- Work instructions:
(1) For each of the statements (a), (b) and (c), decide whether it agrees with the data analysis article below. Answer yes or no, and quote the words from the article that decide it.
(a) Raw data column titles have to match the code exactly, including capitalization.
(b) The benefits of programming are limited to research and development.
(c) In genetics, analysis of genome sequences can be applied to determining mutations in cancer cells.
(2) The data analysis article below covers code that references territory while the raw data uses states. What should the column title for the states be changed to in that case?

Selected excerpt below:

By, Debbie Vo

Every department for every company can benefit from data analysis. Coding allows large data sets to be manipulated and presented in a helpful way. For all code, the goal is that you start with raw information and you end up with useful information derived from the raw form. In genetics, you may have genome sequences as your starting material that are used to determine the similarities and differences between the DNA for different samples. This analysis has many different applications, including the determination of mutations in cancer cells.

Benefits of programming can also be found outside of research and development such as in sales and marketing. Below are a few examples of how R code can be used to create impactful tools for commercial departments.

Data Cleaning

Before we dive into each code example, it is crucial to clean your raw data first. The most important items to check are that the column titles are in line with what your code references as well as to check that the data points are consistently and correctly formatted.

  1. Check raw data column titles: The raw data column titles must match the code exactly including capitalization. With code that references revenue, a column title of Revenue will not work. If your general code references territory, but your raw data uses states as the territory descriptor, the column title for the states must be changed to territory.

End of Selected excerpt.
Source material below:

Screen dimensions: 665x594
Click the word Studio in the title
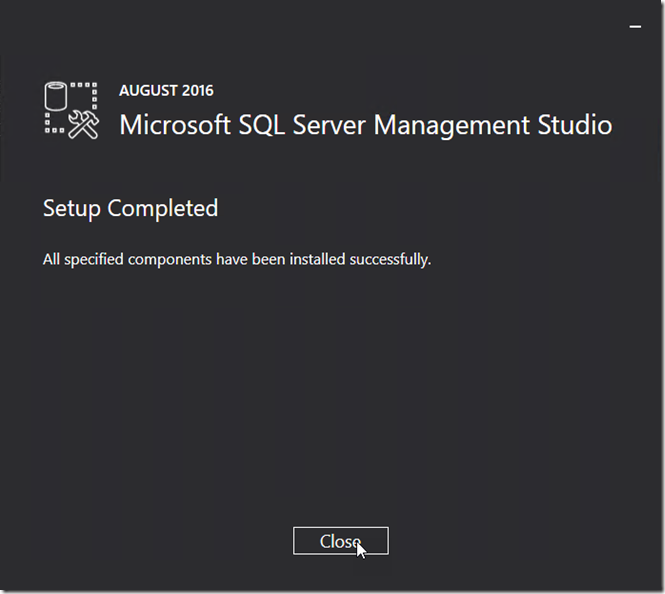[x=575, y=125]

End of Source material.

- Solution list:
(1)
(a) Yes: "The raw data column titles must match the code exactly including capitalization."
(b) No: "Benefits of programming can also be found outside of research and development such as in sales and marketing."
(c) Yes: "This analysis has many different applications, including the determination of mutations in cancer cells."

(2) The column title for the states must be changed to territory.